On ne va pas se mentir, on est en plein dans ce qu’on pourrait appeler l’essence du cinéma indépendant américain d’antan (celui propulsé par le festival de Sundance and co.). Sauf que ce type de cinéma, presque devenu une caricature de lui-même avec le temps, a eu une facheuse tendance à ne pas savoir se renouveler. A radoter. Il a donc commencé à muter depuis une petite dizaine d’années grâce à des auteurs innovants de différents styles, horizons et inspirations. De Noah Baumbach (« Marriage Story ») à Greta Gerwig (« Frances Ha »), de Wes Anderson (« The Grand Budapest Hotel ») aux frères Safdie (« Uncut Gems ») ou encore de Derek Cianfrance (« The Place beyond the Pines ») à J.C. Chandor (« Margin Call »), la liste est longue.
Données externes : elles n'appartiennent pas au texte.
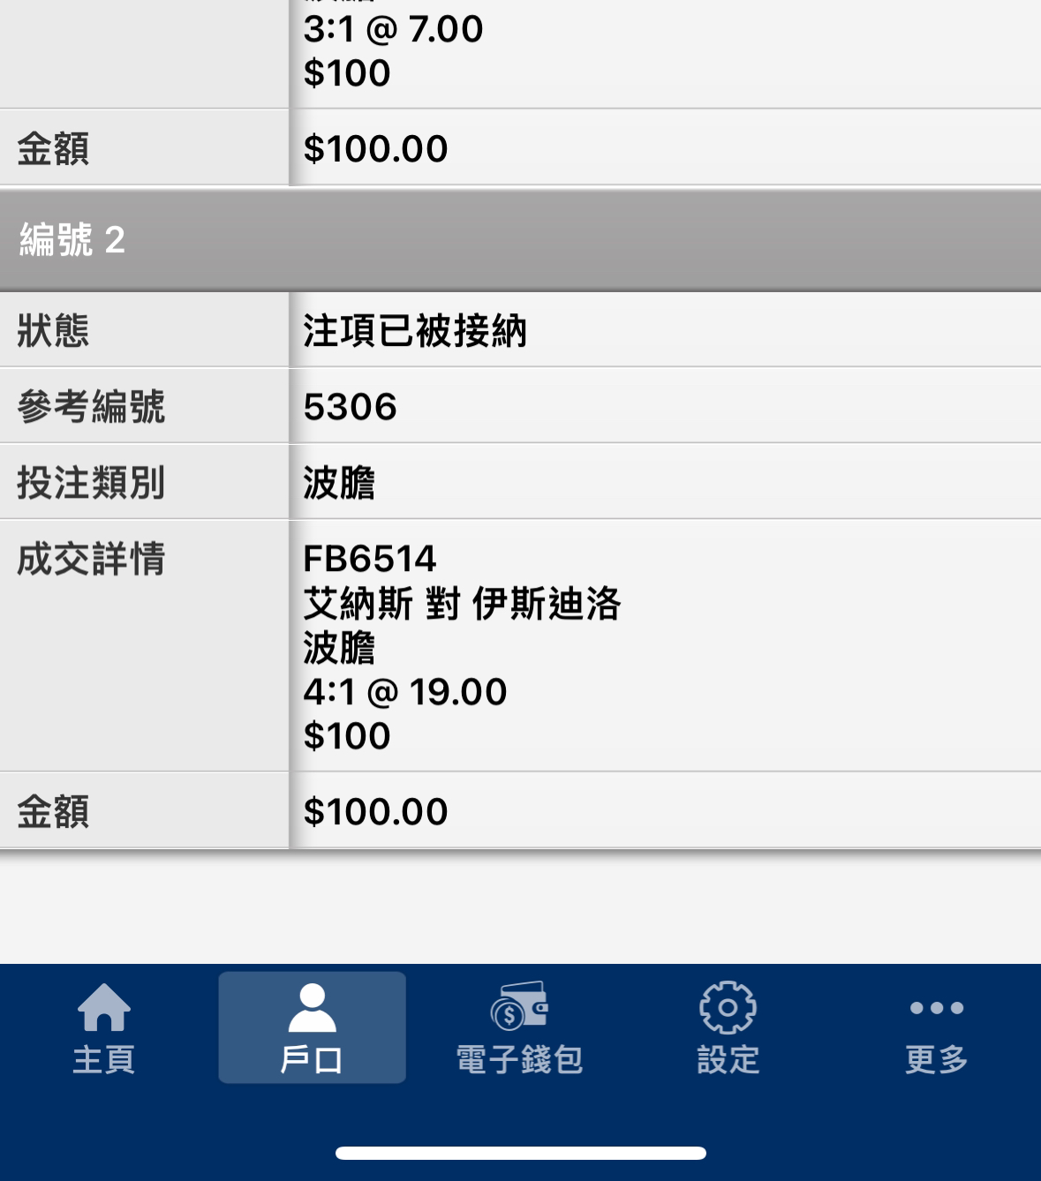
Task: Tap the 4:1 @ 19.00 odds line
Action: [x=406, y=694]
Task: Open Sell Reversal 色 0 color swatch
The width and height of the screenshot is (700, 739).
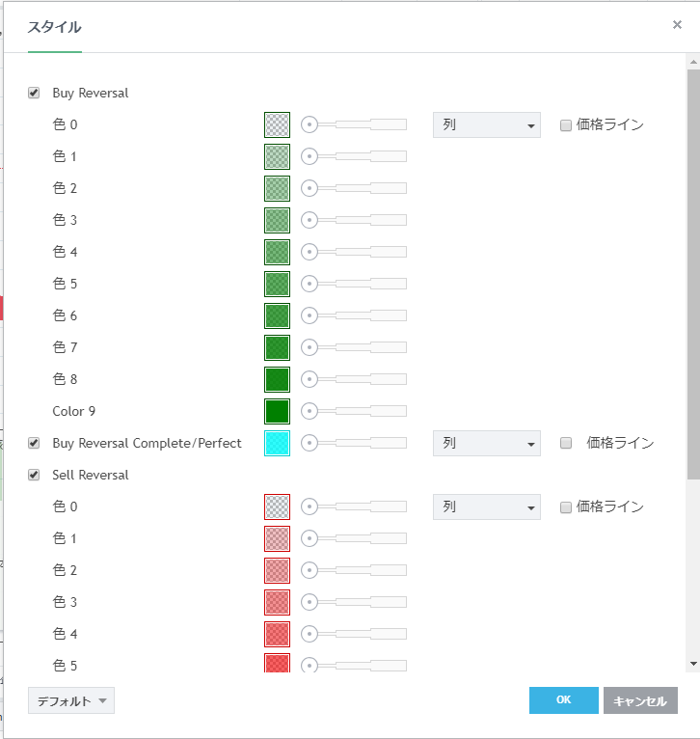Action: click(x=277, y=506)
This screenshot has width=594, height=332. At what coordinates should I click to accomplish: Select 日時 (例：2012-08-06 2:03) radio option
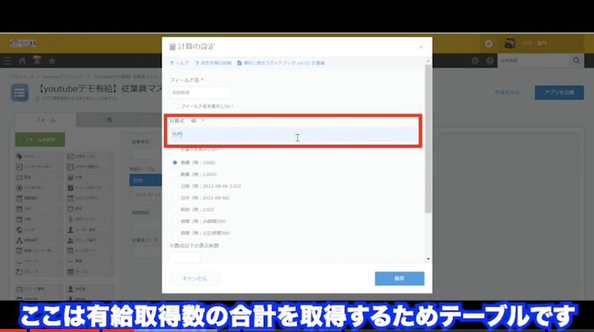[175, 185]
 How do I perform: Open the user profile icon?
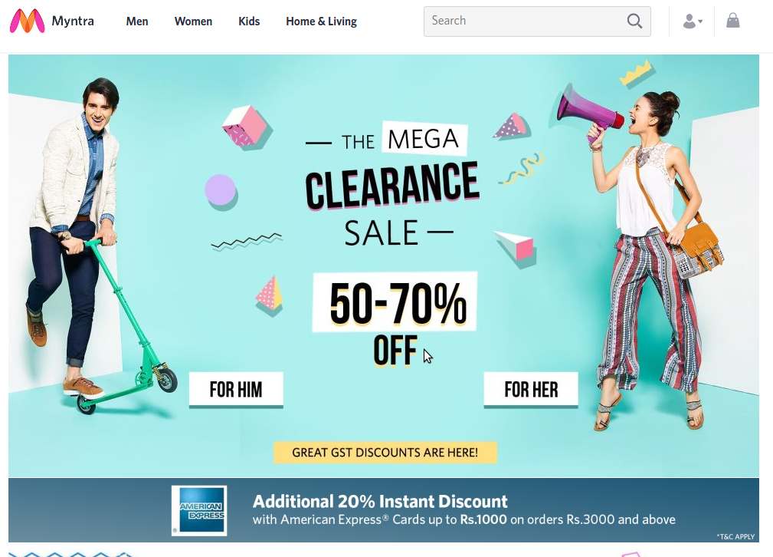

Même le cinéma de genre a trouvé sa branche indépendante avec des cinéastes comme Ari Aster et Robert Eggers dont nous parlons souvent ici. C’est donc comme si ce « The last shift » n’avait pas tenu compte de l’évolution du sérail dont il est issu et qu’il était resté bloqué dans les années 90 ou au début des années 2000, mais sans le charme rétro inhérent à cette période. Et ce constat est tout autant valable pour le fond que pour la forme, à quelques thématiques abordées près (racisme, retraites, ...).
Ce film serait donc presque déjà périmé s’il ne pouvait compter sur un duo attachant au possible composé de deux acteurs plus que convaincants et dont l’association est probante et touchante, chacun avec ses problèmes, ses désenchantements et sa vie ratée/brisée. Richard Jenkins est un second couteau régulier du cinéma américain. Il avait eu son heure de gloire avec « The Visitor », une œuvre du même acabit qui lui avait valu une nomination à l’Oscar du meilleur acteur il y a une bonne dizaine d’années. Malheureusement, les vicissitudes d’Hollywood ont eu raison de sa carrière au premier plan et il n’a jamais su transformé l’essai, s’étant vite fait relégué de nouveau aux seconds rôles et prestations de support. C’est donc plaisant de retrouver cet excellent acteur à la tête de Monsieur tout le monde dans un premier rôle où il excelle aux côtés d’un jeune premier qui ne démérite pas. Ils sont justes ainsi que leurs rapports. Et le scénario (et donc les dialogues faisant suite aux sujet abordés) tout comme la relation qu’il illustre sont un des bons points de « The last shift ».
On aurait pu croire qu’un film dont les trois quarts se passent dans un vieux fast-food serait peu attirant mais finalement cela lui donne un certain charme et s’avère dépaysant pour qui ne connaît pas l’envers du décor. On avait déjà vu le thriller « Compliance » qui abordait le thème du vol et de la délation dans un suspense très bien négocié ou la comédie satirique « Fast Food Nation » mais ce n’est pas un contexte très courant pour un décor principal. Au final, ce sont les nuances de gris qui prévalent durant cette chronique. Ni vraiment drôle malgré quelques séquences amusantes, ni vraiment dramatique en dépit d’une tonalité triste et de la grisaille ambiante, ce film sur la vie de petites gens pourrait certes être totalement inintéressant et interchangeable sans sa finesse d’écriture et ses acteurs. Ajoutons que le film est court et rythmé et que l’on ne s’ennuie pas. Alors pourquoi ne pas goûter de nouveau à ce cinéma si adulé il y a encore une quinzaine d’années et de profiter du plaisir de découvrir un grand acteur mésestimé?